Second, Va.Code Ann. § 13.1-702 does not expand the circumstances set forth in the rest of Article 13.1 in which Emhart is authorized to indemnify Vitkus. Rather, it merely extends the same indemnification rights provided for directors to officers, employees and agents.
Third, Va.Code Ann. § 13.1-704 does not authorize Emhart to indemnify Vitkus’ pre-employment actions. That provision grants corporations the power to “make any further *1531indemnity.” However, that indemnity may only be made (i) to a “director, officer, employee or agent” and (ii) only in circumstances that are “authorized by the Articles of Incorporation or any bylaw made by the shareholders or any resolution adopted, before or after the event, by the shareholders.” Neither of those conditions is satisfied in the instant case. First, for purposes of indemnification in connection with the FDIC litigation, Vitkus is not properly considered a “director” of Emhart under Virginia law. Section 13.1-696 defines director, in relevant part, as “an individual who, while a director of a corporation, is or was serving at the corporation’s request as a director, officer, partner, trustee, employee or agent of another foreign or domestic corporation.” Va. Code.Ann. § 13.1-696. Because Vitkus performed the acts underlying the FDIC suit before he was employed by Emhart, the acts did not occur either “while [he was] a director” of Emhart or while he was “serving at [Emhart’s] request.” Second, while § 13.1-704 does grant Emhart the power to make indemnity beyond that provided for in the statute, it does not in itself authorize indemnification in any particular cireum-stances. Rather, § 13.1-704 merely allows the corporation, through its articles of incorporation, bylaws or resolution to indemnify directors in circumstances not delineated in the Virginia Code. We are unable to find authorization for indemnification of Vitkus’ pre-employment actions in any of the provisions of Emhart’s Articles of Incorporation.8 Furthermore, National Union has not argued that either Emhart’s bylaws or shareholder resolutions authorized indemnification for pre-employment actions. In the absence of an “express” provision to the contrary, all indemnification under § 13.1-704 must be accomplished in accordance with § 13.1-701B. Those provisions were not satisfied here. Nothing in the statutory references or Articles of Incorporation cited by the district court could give rise to either an authorization or inference of indemnification of Vitkus for his prior service on the Silverado Board.

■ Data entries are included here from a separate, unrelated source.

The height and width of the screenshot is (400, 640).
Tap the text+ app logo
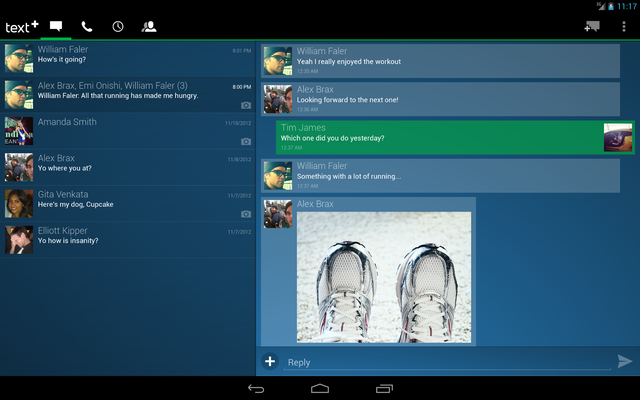(22, 26)
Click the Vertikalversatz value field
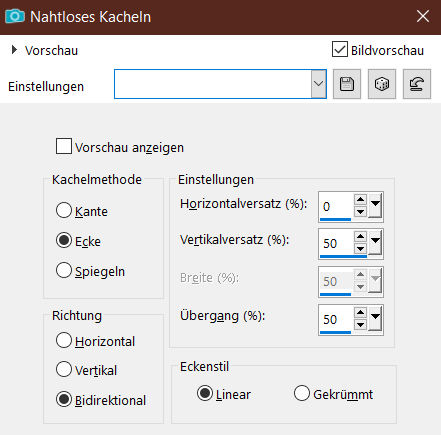 336,243
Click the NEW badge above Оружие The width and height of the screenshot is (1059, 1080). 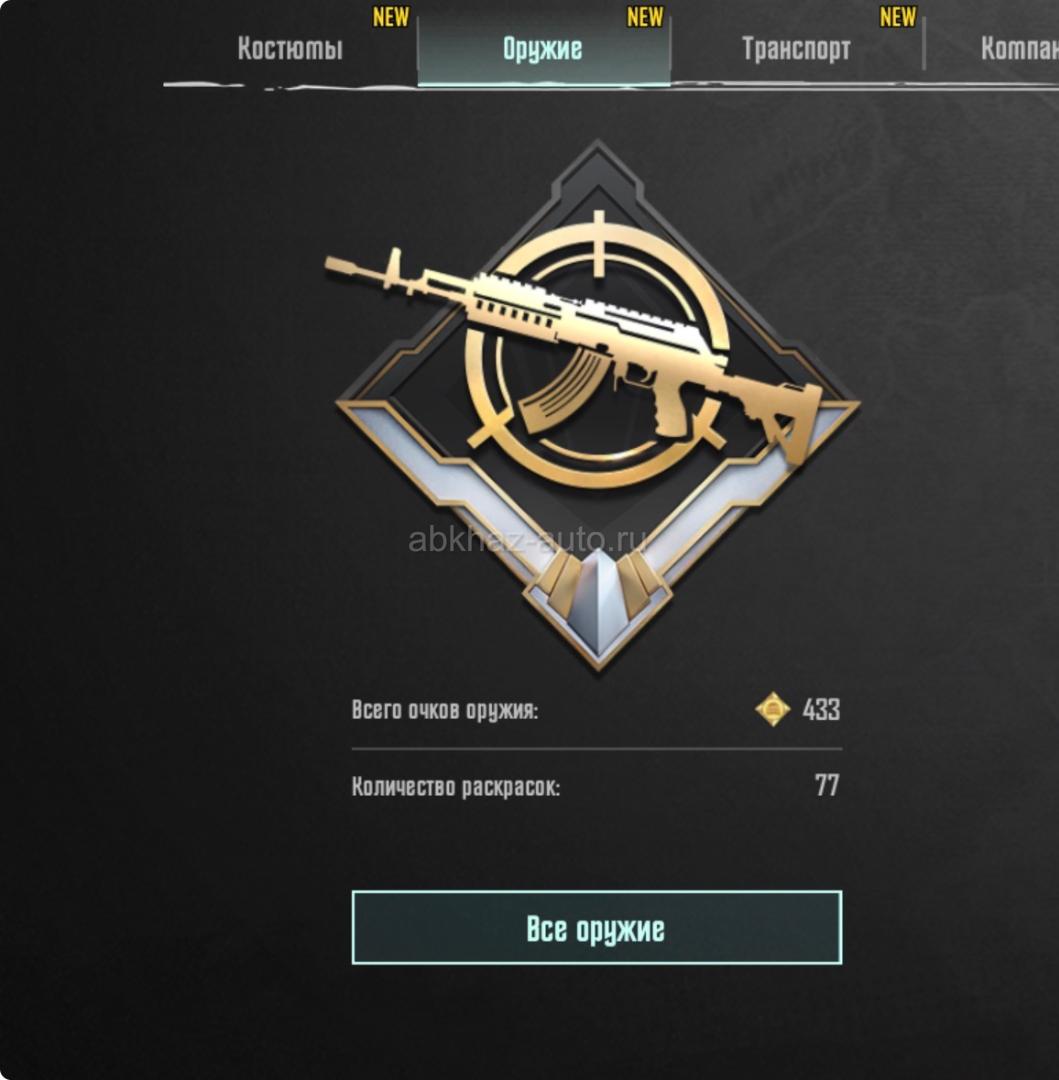click(644, 17)
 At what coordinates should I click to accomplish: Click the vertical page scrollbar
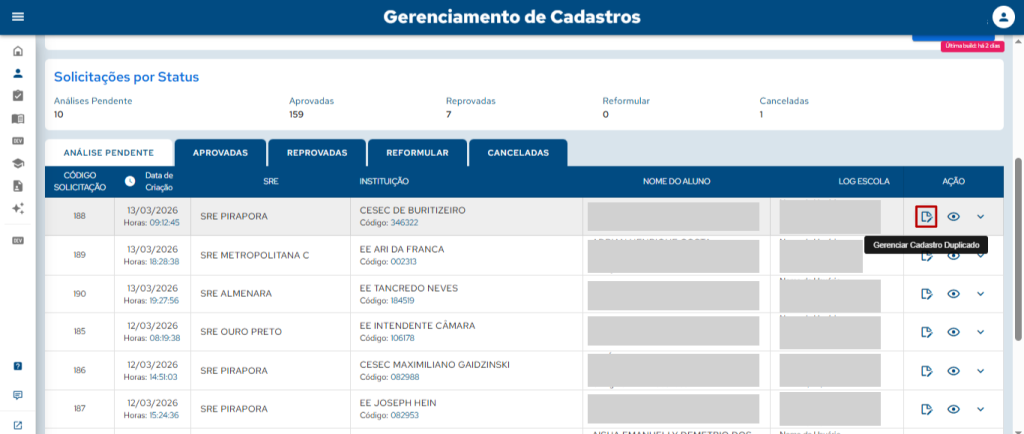(x=1018, y=240)
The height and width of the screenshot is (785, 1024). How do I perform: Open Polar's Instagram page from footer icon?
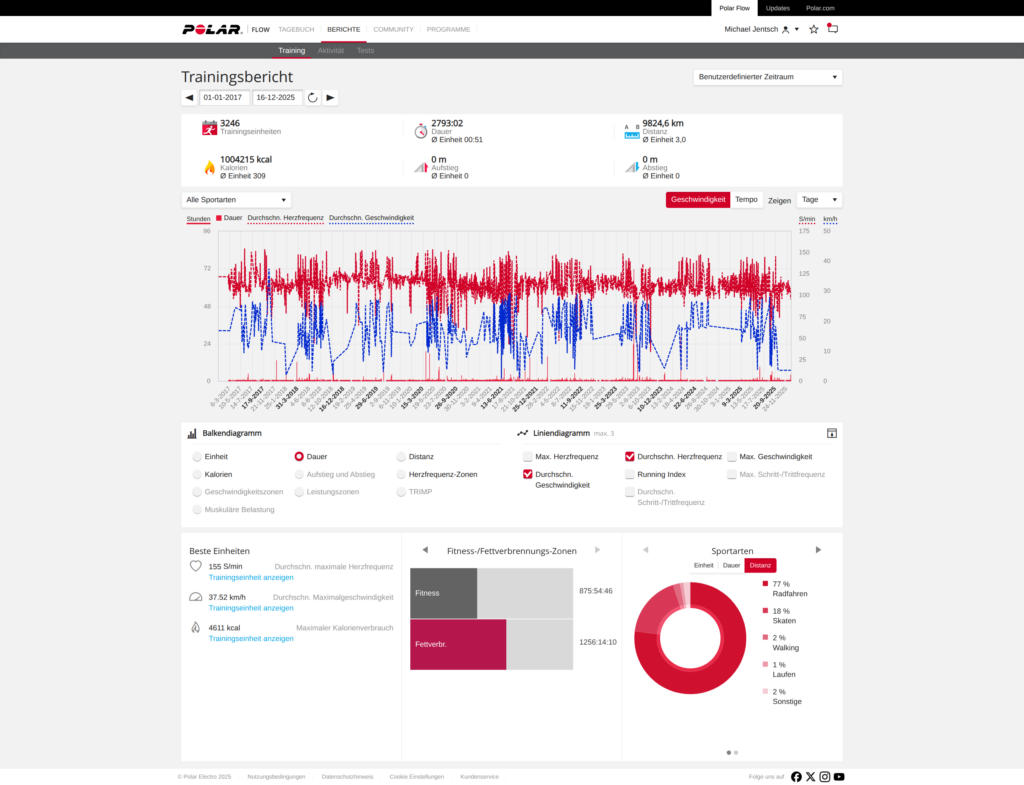coord(825,776)
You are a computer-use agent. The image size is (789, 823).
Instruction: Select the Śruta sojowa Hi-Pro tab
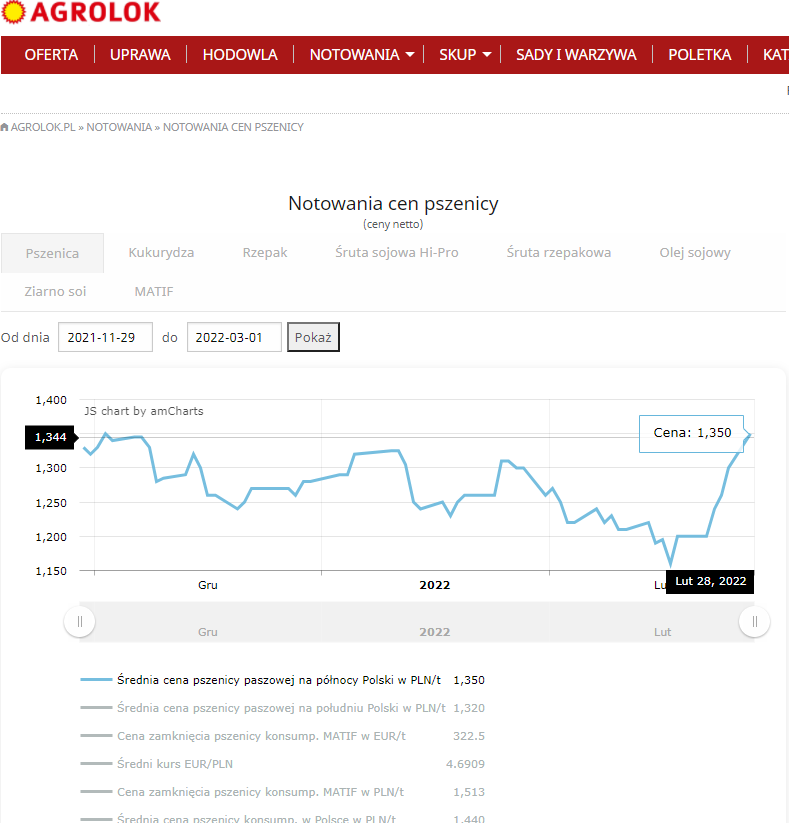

B. Emhart did not represent that it would indemnify Vitkus for actions taken at Silverado before Vitkus was employed by Emhart.
We find no evidence that Emhart either explicitly or implicitly misrepresented *1532that it would indemnify Vitkus for actions taken as a director of Silverado before he was employed by Emhart. The parties do not substantially dispute that there was no explicit misrepresentation in the instant case. Instead, National Union argues, and the district court seemed to accept, that Emhart failed to disclose information which, because of the circumstances and nature of the transaction, it had a duty to disclose.
Under New York law, there is no general obligation to provide information in the course of commercial transactions absent a confidential or fiduciary relationship.9 Stambovsky v. Ackley, 169 A.D.2d 254, 572 N.Y.S.2d 672, 675 (1991). However, New York courts have recognized that a duty to speak can arise where one party’s actions or the circumstances of the transaction are tantamount to a false representation. Bank of New York v. Asati, Inc., 184 A.D.2d 443, 585 N.Y.S.2d 411, 412 (1992).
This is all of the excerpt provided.